Below are records; extract exactly the lines from the one containing "Screen dimensions: 542x339" through the last, both included, and keep the pictures out.

Stored data:
========================================================================

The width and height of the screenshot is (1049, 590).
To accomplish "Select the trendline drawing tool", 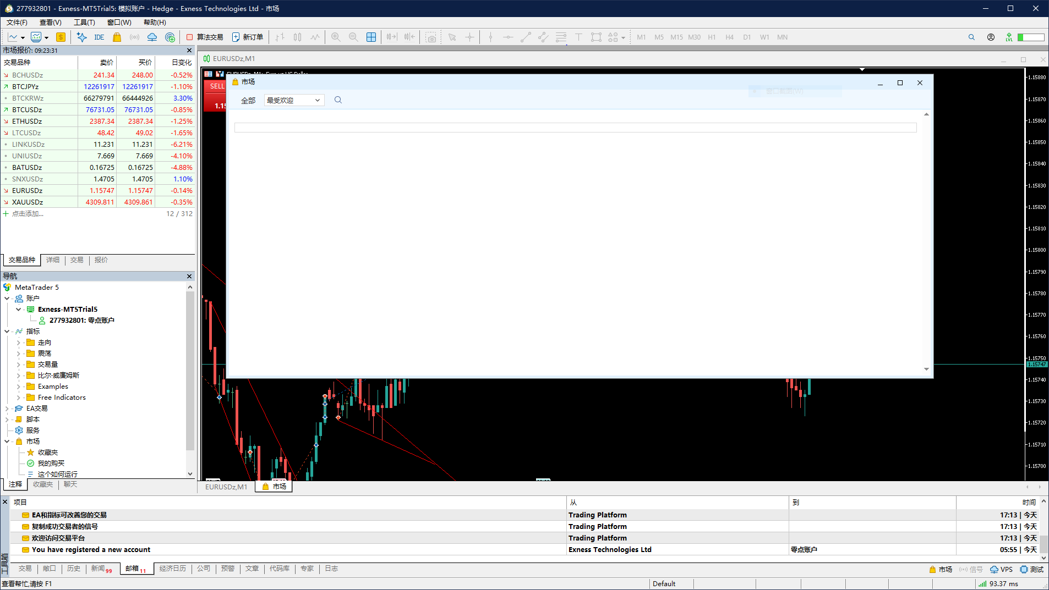I will pyautogui.click(x=526, y=37).
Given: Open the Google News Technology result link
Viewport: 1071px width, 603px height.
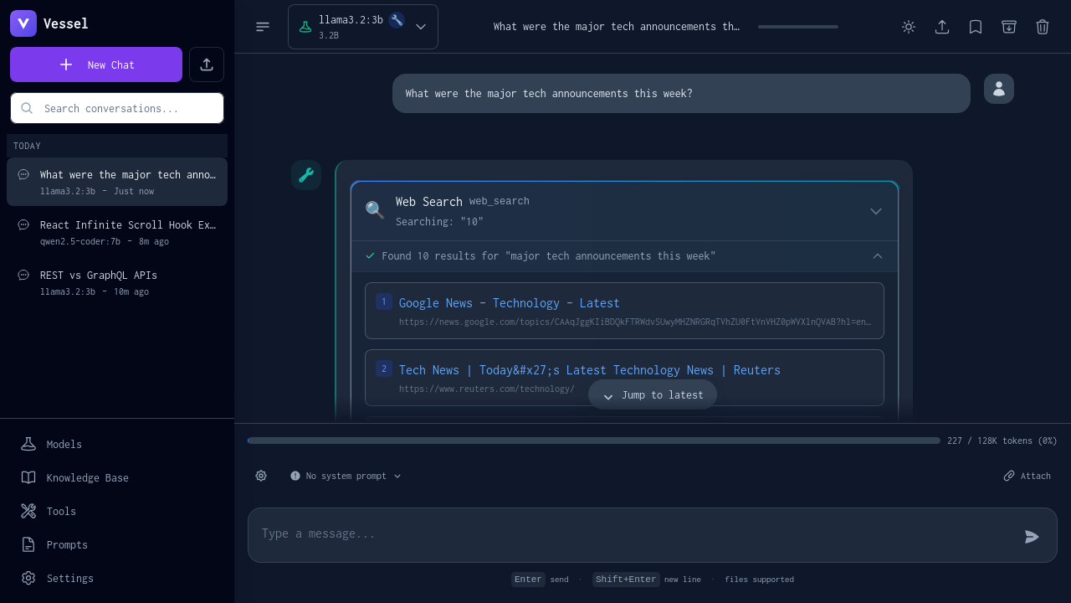Looking at the screenshot, I should coord(509,303).
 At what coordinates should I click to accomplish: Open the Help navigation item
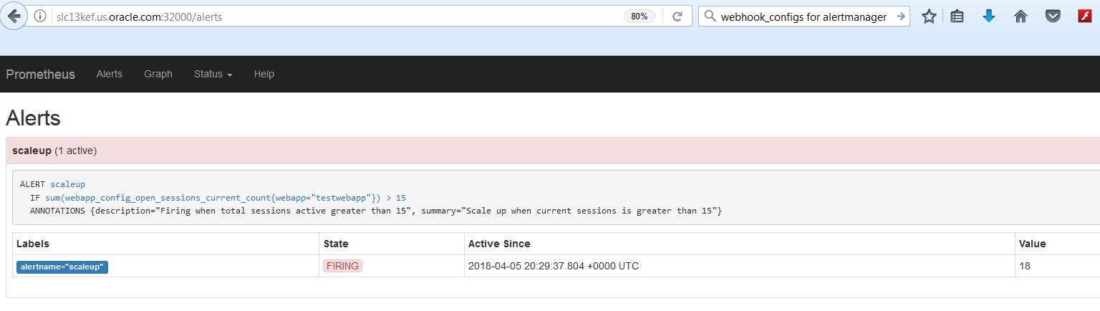264,74
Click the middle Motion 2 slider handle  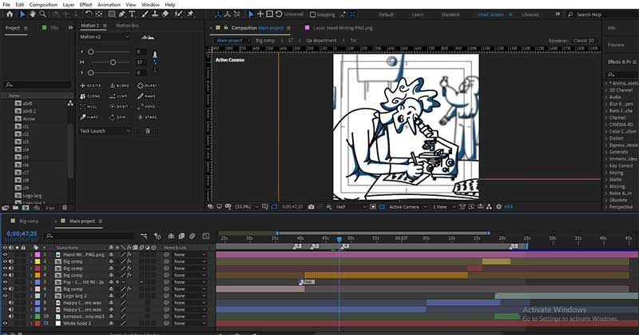(x=113, y=62)
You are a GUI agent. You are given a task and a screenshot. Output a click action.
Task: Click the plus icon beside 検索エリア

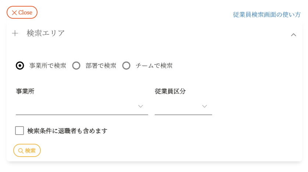[x=15, y=33]
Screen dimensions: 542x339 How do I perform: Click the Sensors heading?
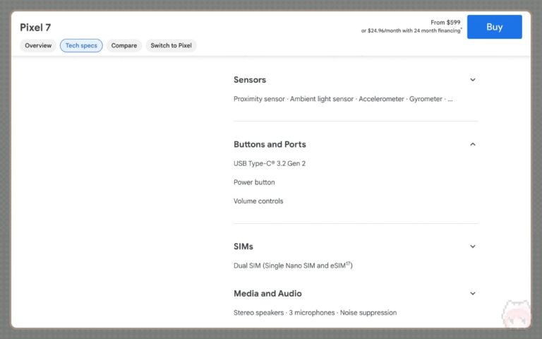pos(250,80)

========================================================================

Solution below:
Screen dimensions: 542x339 How do I perform: Click the Sensors heading?
pos(250,80)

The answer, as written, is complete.